» Selected text:
>>

Known as “The Crow” within the agency, Robert T. Crowley joined the CIA at its inception and spent his entire career in the Directorate of Plans, also know as the “Department of Dirty Tricks. ”

Crowley was one of the tallest man ever to work at the CIA. Born in 1924 and raised in Chicago, Crowley grew to six and a half feet when he entered the U.S. Military Academy at West Point in N.Y. as a cadet in 1943 in the class of 1946. He never graduated, having enlisted in the Army, serving in the Pacific during World War II. He retired from the Army Reserve in 1986 as a lieutenant colonel. According to a book he authored with his friend and colleague, William Corson, Crowley’s career included service in Military Intelligence and Naval Intelligence, before joining the CIA at its inception in 1947. His entire career at the agency was spent within the Directorate of Plans in covert operations. Before his retirement, Bob Crowley became assistant deputy director for operations, the second-in-command in the Clandestine Directorate of Operations.

<<

» Problems to solve:
1. According to the passage about Robert T. Crowley, in what year did he retire from the Army Reserve?
2. Reproduce everything in the passage about Robert T. Crowley from "Crowley was one" down to "Directorate of Operations.".
3. Write the next part of the passage about Robert T. Crowley, picking up after its final sentence.
The data after this point is not needed.

» Data shown:
>>

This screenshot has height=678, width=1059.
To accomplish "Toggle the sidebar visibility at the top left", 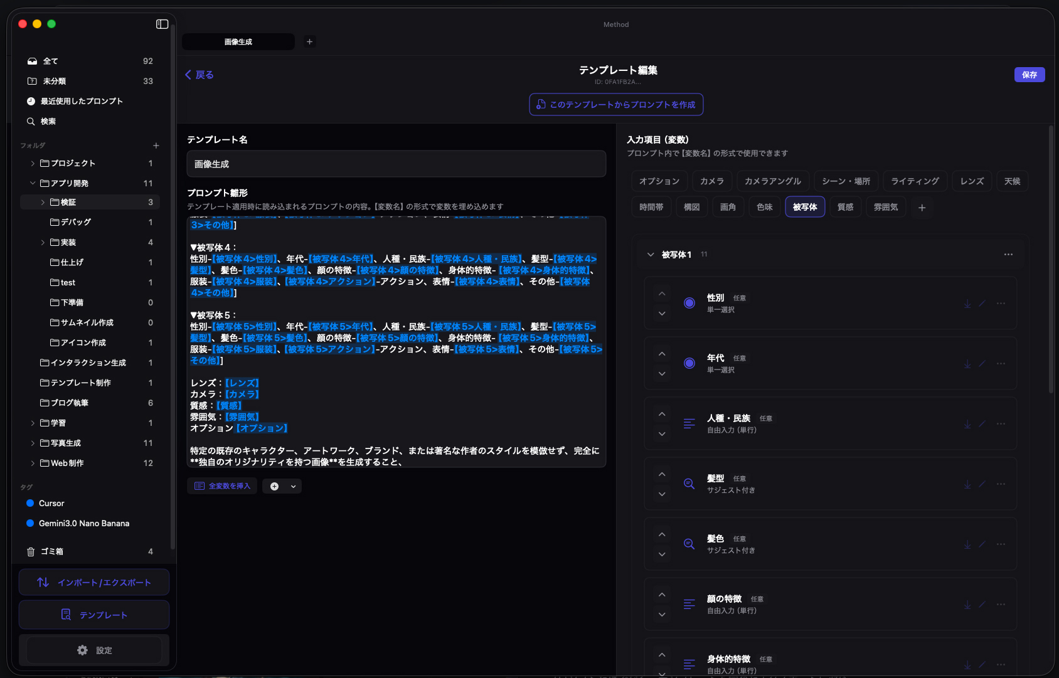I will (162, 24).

<<

» Results:
1. 1986

2.
Crowley was one of the tallest man ever to work at the CIA. Born in 1924 and raised in Chicago, Crowley grew to six and a half feet when he entered the U.S. Military Academy at West Point in N.Y. as a cadet in 1943 in the class of 1946. He never graduated, having enlisted in the Army, serving in the Pacific during World War II. He retired from the Army Reserve in 1986 as a lieutenant colonel. According to a book he authored with his friend and colleague, William Corson, Crowley’s career included service in Military Intelligence and Naval Intelligence, before joining the CIA at its inception in 1947. His entire career at the agency was spent within the Directorate of Plans in covert operations. Before his retirement, Bob Crowley became assistant deputy director for operations, the second-in-command in the Clandestine Directorate of Operations.

3.
Bob Crowley first contacted Gregory Douglas in 1993 when he found out from John Costello that Douglas was about to publish his first book on Heinrich Mueller, the former head of the Gestapo who had become a secret, long-time asset to the CIA. Crowley contacted Douglas and they began a series of long and often very informative telephone conversations that lasted for four years. In 1996, Crowley told Douglas that he believed him to be the person that should ultimately tell Crowley’s story but only after Crowley’s death. Douglas, for his part, became so entranced with some of the material that Crowley began to share with him that he secretly began to record their conversations, later transcribing them word for word, planning to incorporate some, or all, of the material in later publication.

Conversation No. 43

Date: Friday, October 25, 1996

Commenced: 3:45 PM CST

Concluded: 4:15 PM CST

GD: Good afternoon, Robert. Everything going well for you? How was your doctor’s appointment?

RTC: Well, no results but I am resigned to being old, Gregory. When you get to my age, you’ll count the day as wonderful if you can open your eyes in the morning. How is it with you?

GD: It goes. Moving to Illinois was not the best of ideas but my son left me little choice. It was move or else.

RTC: Or else what?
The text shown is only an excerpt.